В 2008 году в ряды крупнейших компаний страны ворвалась некая Valars Group с выручкой более полумиллиарда долларов. Предприятию в феврале 2008 исполнился год. Его создал Кирилл Подольский, бывший глава таганрогской компании «Югтранзитсервис», несколько лет являвшейся крупнейшим российским экспортёром зерна.
Кирилл Подольский — один из самых талантливых трейдеров на российском рынке сельхозпродукции. Вряд ли сами участники рынка стали бы с этим спорить. Однако не скрывали бы при этом, что Подольский может вызывать изрядное раздражение. Он молод, дерзок, самонадеян, кажется, что когда он легко берётся за неподъёмные проекты, то не знает меры, неадекватно оценивает свои силы.
Однако нужно отдать Кириллу Подольскому должное: он блестящий организатор. Главный его ресурс — небольшая профессиональная команда, состоящая из преданных людей. В свою очередь, Подольский им тоже предан. Эта команда прогремела в 2003 году, когда оказалось, что таганрогский «Югтранзитсервис» (ЮТС), начавший заниматься экспортом сельхозпродукции лишь два года назад, отгрузил за рубеж больше, чем сложившиеся лидеры рынка — АСТОН и «Юг Руси». В 2004 году компания стала крупнейшим экспортёром в России и сохраняла эти позиции два года.

Данные о словах и позициях элементов
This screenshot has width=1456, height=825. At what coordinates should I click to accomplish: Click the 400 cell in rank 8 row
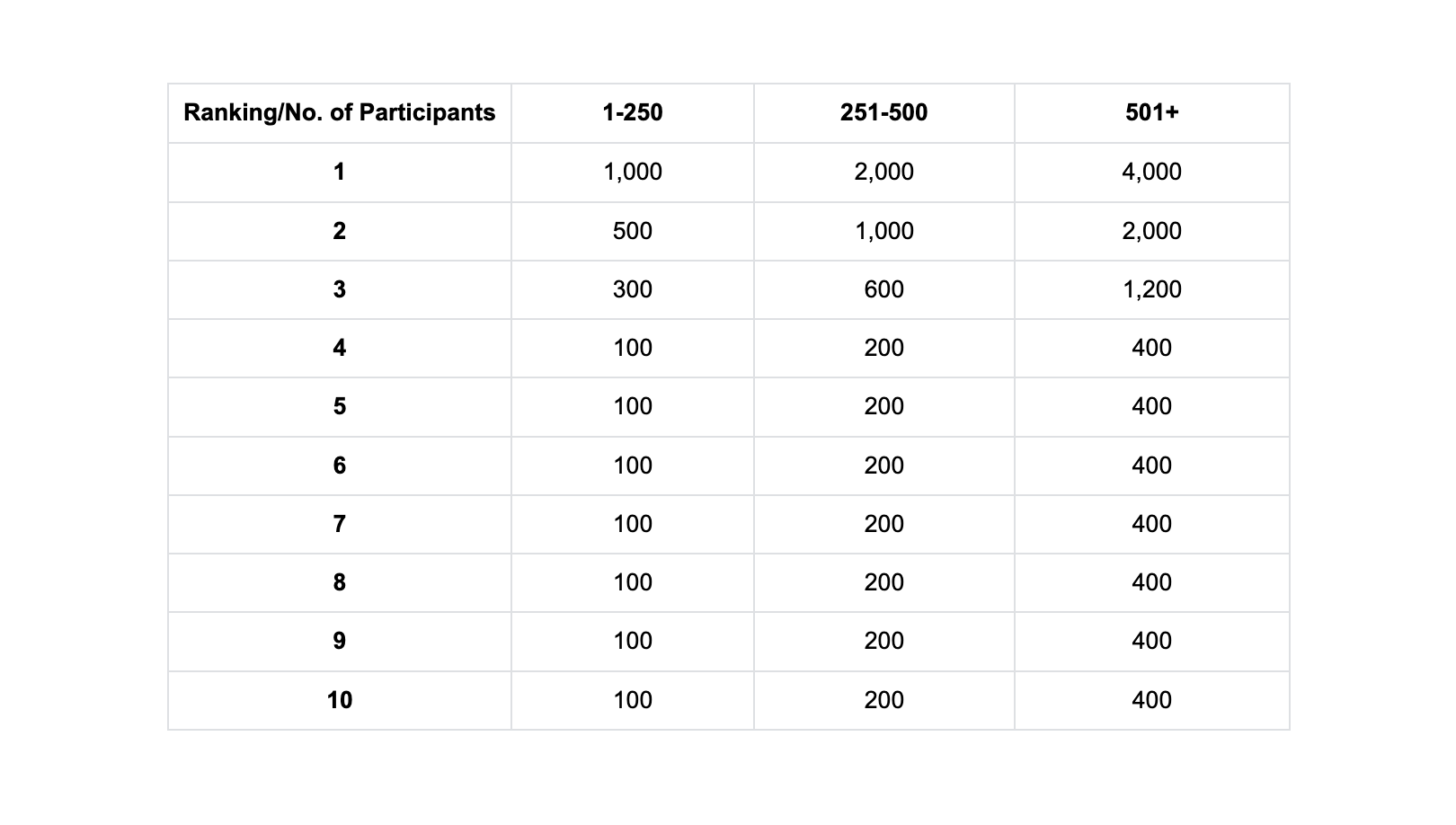coord(1152,583)
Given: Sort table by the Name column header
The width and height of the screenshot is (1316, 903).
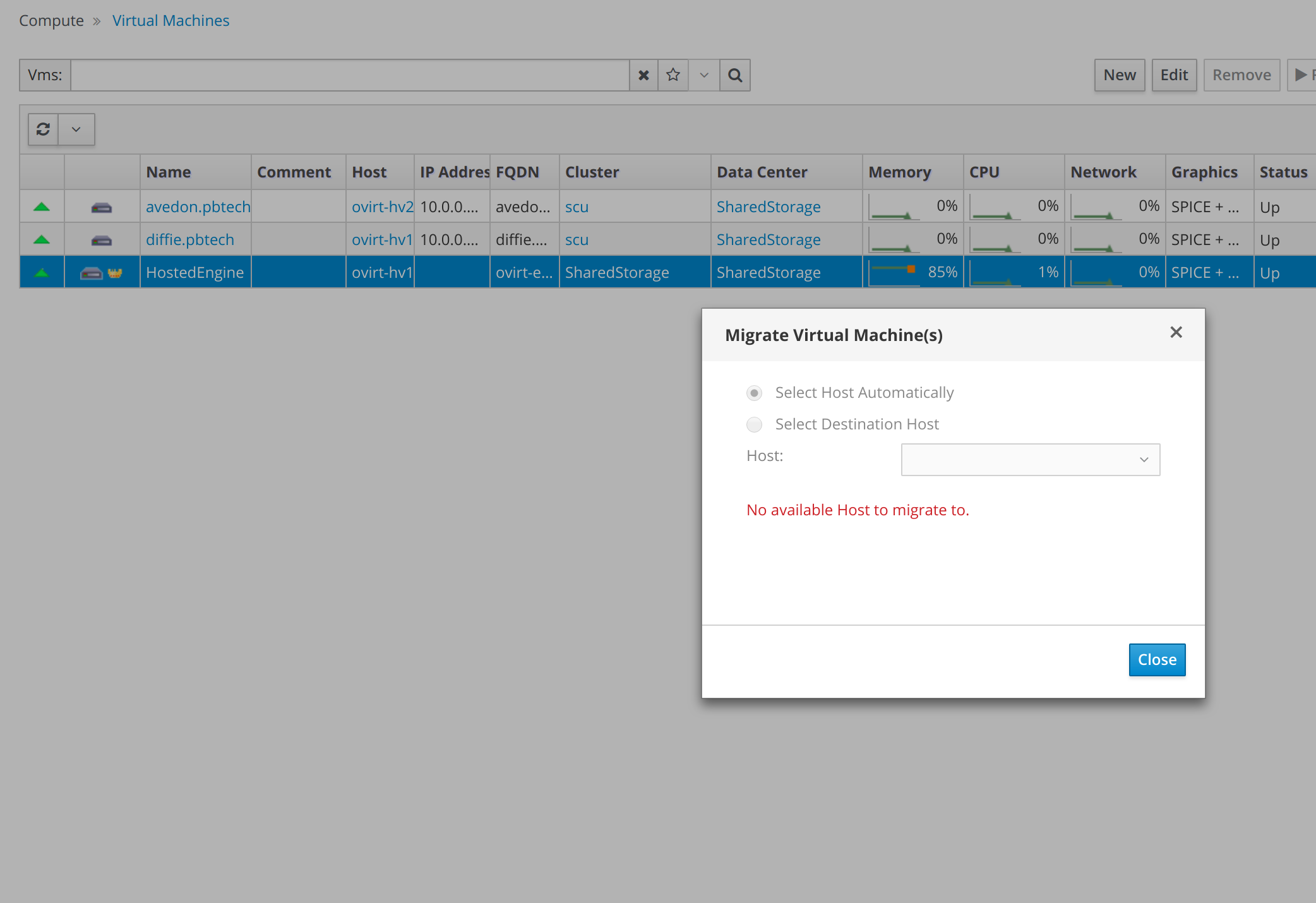Looking at the screenshot, I should pyautogui.click(x=169, y=172).
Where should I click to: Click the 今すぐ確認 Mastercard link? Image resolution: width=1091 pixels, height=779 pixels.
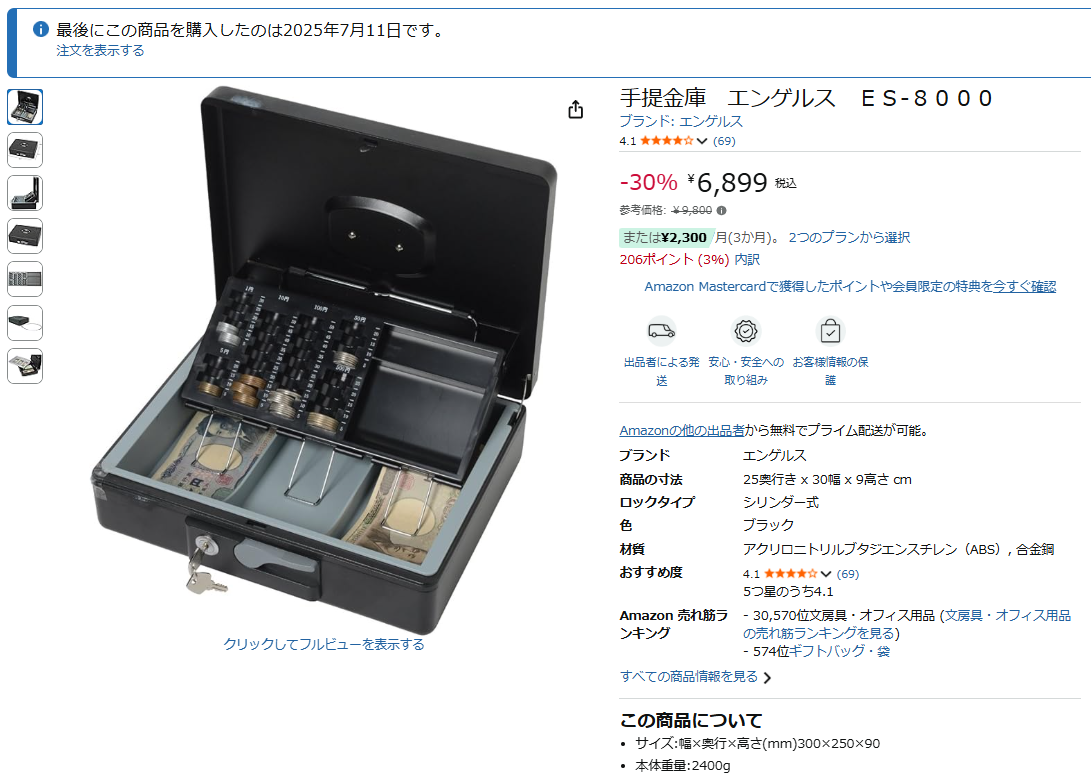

** Список заданий **
**a)** Воспроизведите без изменений часть текста о Кирилле Подольском от слов «Однако нужно отдать» до слов «позиции два года.».
**b)** Ответьте на вопросы по тексту о Кирилле Подольском.
(i) Сколько лет исполнилось Valars Group в феврале 2008 года?
(ii) В каком году прогремела команда Подольского?
(iii) Сколько лет «Югтранзитсервис» сохранял позиции крупнейшего экспортёра в России?
**c)** Перечислите все компании, названные в тексте о Кирилле Подольском.

** Ответы на задания **
**a)**
Однако нужно отдать Кириллу Подольскому должное: он блестящий организатор. Главный его ресурс — небольшая профессиональная команда, состоящая из преданных людей. В свою очередь, Подольский им тоже предан. Эта команда прогремела в 2003 году, когда оказалось, что таганрогский «Югтранзитсервис» (ЮТС), начавший заниматься экспортом сельхозпродукции лишь два года назад, отгрузил за рубеж больше, чем сложившиеся лидеры рынка — АСТОН и «Юг Руси». В 2004 году компания стала крупнейшим экспортёром в России и сохраняла эти позиции два года.

**b)**
(i) Один год.
(ii) В 2003 году.
(iii) Два года.

**c)** Valars Group, «Югтранзитсервис» (ЮТС), АСТОН, «Юг Руси».